Information supplied START

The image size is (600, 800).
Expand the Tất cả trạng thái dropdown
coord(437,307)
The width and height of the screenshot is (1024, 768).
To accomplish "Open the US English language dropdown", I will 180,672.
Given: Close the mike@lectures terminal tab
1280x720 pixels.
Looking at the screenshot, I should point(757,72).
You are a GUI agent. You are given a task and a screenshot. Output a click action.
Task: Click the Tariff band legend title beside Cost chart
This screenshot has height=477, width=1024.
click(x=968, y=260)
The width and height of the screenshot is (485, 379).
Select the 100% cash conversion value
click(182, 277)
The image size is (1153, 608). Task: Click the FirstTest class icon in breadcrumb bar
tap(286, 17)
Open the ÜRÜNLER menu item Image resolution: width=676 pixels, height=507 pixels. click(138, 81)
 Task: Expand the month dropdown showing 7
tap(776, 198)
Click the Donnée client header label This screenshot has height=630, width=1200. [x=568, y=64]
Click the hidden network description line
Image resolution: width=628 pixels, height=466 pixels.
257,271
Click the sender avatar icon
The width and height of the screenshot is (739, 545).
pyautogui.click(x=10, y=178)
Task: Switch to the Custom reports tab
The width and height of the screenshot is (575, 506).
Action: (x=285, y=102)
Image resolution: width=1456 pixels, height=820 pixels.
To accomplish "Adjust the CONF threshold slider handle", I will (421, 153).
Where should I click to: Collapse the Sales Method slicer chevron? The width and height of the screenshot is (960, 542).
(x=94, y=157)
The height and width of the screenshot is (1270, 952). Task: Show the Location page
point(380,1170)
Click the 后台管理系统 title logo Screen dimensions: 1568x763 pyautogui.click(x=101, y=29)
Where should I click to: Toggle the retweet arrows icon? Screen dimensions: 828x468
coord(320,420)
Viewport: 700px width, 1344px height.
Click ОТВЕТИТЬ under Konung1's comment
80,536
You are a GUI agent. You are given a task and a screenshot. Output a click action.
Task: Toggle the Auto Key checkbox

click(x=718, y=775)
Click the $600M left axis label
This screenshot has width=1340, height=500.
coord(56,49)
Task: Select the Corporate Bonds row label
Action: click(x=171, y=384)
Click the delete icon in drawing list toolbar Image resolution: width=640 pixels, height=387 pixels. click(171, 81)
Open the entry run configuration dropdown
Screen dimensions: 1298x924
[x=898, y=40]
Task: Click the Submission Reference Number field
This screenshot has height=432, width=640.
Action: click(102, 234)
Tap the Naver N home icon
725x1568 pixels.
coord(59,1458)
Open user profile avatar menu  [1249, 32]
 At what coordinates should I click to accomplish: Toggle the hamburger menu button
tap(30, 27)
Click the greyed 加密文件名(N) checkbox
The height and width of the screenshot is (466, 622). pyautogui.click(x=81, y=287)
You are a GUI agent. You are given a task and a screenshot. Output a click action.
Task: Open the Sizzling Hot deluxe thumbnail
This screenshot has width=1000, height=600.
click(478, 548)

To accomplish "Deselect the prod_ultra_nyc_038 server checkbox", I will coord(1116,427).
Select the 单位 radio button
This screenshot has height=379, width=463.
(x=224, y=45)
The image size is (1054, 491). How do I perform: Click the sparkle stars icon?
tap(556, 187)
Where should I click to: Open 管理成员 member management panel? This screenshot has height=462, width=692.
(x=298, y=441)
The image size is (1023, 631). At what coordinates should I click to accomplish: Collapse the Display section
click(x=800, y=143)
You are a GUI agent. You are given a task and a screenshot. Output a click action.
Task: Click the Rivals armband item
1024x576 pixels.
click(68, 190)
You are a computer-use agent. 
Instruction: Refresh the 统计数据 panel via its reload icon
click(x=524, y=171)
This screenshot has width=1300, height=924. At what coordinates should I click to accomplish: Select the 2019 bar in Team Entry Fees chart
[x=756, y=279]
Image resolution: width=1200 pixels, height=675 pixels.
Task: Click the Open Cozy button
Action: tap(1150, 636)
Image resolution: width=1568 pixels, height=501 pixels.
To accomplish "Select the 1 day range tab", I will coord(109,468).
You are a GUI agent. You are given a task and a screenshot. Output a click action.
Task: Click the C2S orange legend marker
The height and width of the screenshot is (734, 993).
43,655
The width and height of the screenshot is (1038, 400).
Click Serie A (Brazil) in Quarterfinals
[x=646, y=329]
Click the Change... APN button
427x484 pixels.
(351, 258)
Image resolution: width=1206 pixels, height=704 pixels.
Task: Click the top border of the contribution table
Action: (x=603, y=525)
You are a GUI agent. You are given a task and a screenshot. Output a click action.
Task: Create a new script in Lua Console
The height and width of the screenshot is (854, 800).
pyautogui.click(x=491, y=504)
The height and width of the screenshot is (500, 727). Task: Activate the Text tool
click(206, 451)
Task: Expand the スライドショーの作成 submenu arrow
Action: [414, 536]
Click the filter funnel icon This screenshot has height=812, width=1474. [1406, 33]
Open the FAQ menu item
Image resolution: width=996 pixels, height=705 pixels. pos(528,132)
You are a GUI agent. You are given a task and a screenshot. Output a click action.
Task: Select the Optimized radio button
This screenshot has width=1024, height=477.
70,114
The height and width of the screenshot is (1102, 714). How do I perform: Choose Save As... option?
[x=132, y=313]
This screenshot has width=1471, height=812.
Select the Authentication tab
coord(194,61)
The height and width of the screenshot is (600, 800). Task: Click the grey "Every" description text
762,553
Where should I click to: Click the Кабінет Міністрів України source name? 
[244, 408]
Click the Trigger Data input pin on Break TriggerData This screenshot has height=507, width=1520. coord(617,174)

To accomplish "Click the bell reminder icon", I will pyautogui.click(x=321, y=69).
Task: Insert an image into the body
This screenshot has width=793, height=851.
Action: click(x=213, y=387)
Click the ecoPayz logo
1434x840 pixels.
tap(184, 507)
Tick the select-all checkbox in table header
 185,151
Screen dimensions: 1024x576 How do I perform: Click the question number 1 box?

Information supplied END

**Exercise details**: Copy out all lines above holding "will".

**Response**:
To accomplish "Open the US English language dropdown", I will 180,672.
To accomplish "Adjust the CONF threshold slider handle", I will (421, 153).
To accomplish "Deselect the prod_ultra_nyc_038 server checkbox", I will coord(1116,427).
To accomplish "Select the 1 day range tab", I will coord(109,468).
To accomplish "Click the bell reminder icon", I will pyautogui.click(x=321, y=69).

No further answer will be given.